We can add the correlations for extra information. For this particular plot, I only added significant (p-value less than 0.05) correlations, using the column r_if_sig that outputs from formatted_cors().

formatted_cors(mtcars) %>%
  ggplot(aes(measure1, measure2, fill=r, label=round(r_if_sig,2))) +
  geom_tile() +
  labs(x = NULL, y = NULL, fill = "Pearson's\nCorrelation", title="Correlations in Mtcars",
       subtitle="Only significant Pearson's correlation coefficients shown") +
  scale_fill_gradient2(mid="#FBFEF9",low="#0C6291",high="#A63446", limits=c(-1,1)) +
  geom_text() +
  theme_classic() +
  scale_x_discrete(expand=c(0,0)) +
  scale_y_discrete(expand=c(0,0)) +
  theme(text=element_text(family="Roboto"))

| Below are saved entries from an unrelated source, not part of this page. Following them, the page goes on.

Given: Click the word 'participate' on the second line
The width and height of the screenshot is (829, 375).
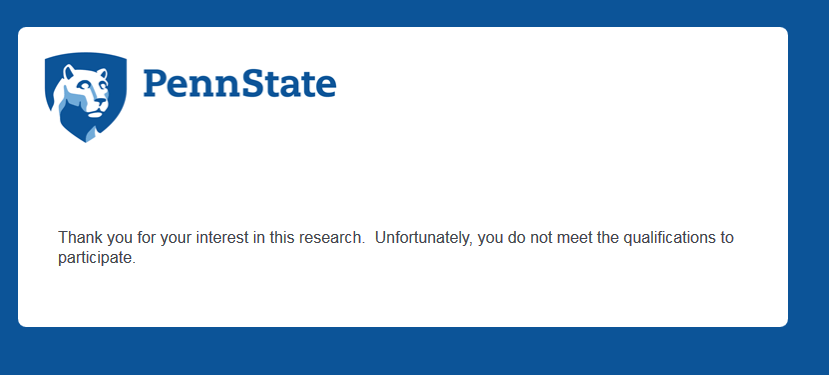Looking at the screenshot, I should click(95, 259).
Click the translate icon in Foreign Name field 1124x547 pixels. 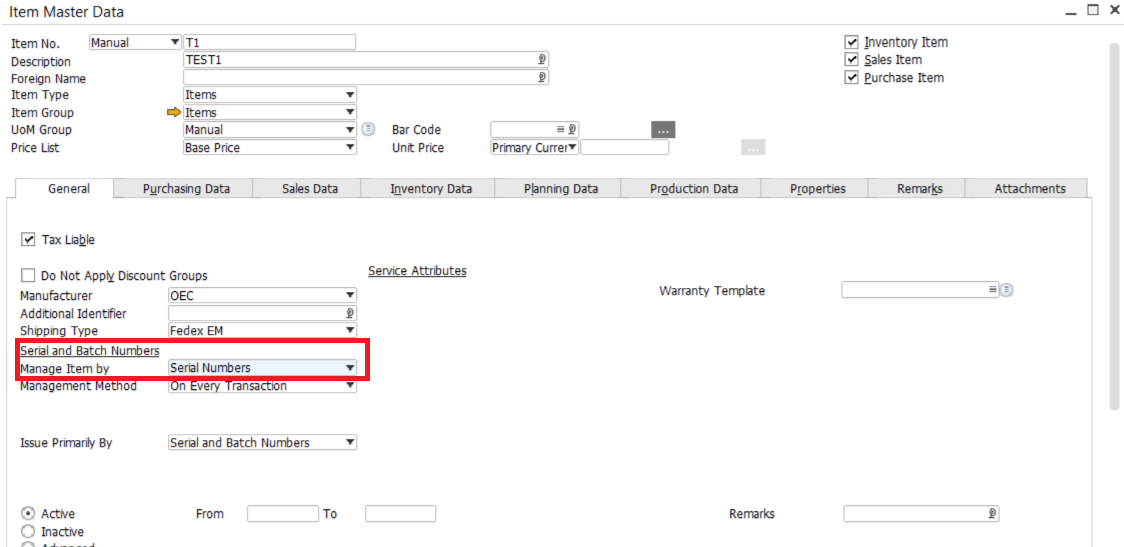(542, 77)
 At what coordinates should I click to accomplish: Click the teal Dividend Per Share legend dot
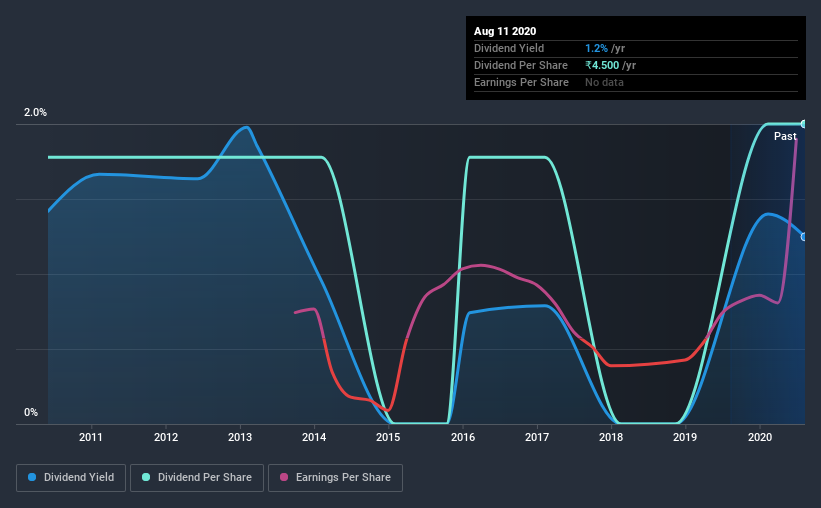(146, 477)
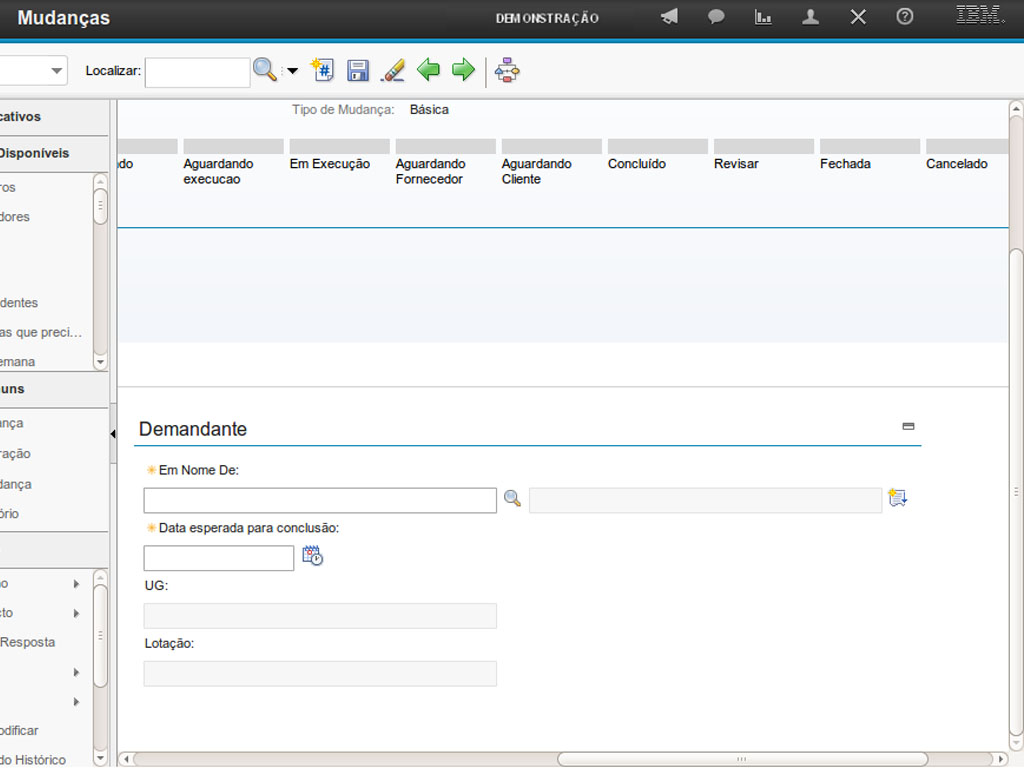Image resolution: width=1024 pixels, height=768 pixels.
Task: Open the date picker for Data esperada
Action: click(313, 556)
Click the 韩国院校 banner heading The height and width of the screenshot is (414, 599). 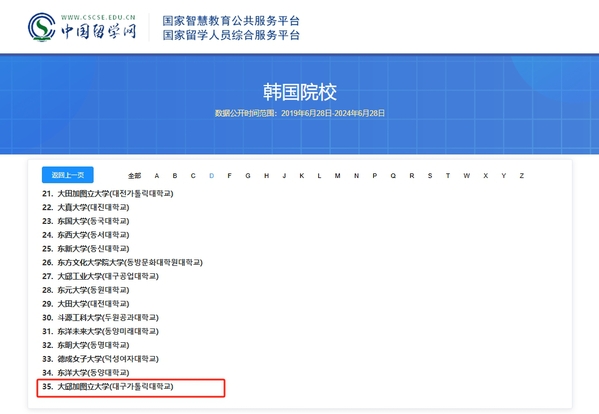pos(300,92)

Another version of this could involve squares with different sizes to denote strength of correlation using geom_point with shape set to a value from these available geom_shapes. Make sure you take the absolute value of the correlation so that strong negative correlations can also be denoted larger.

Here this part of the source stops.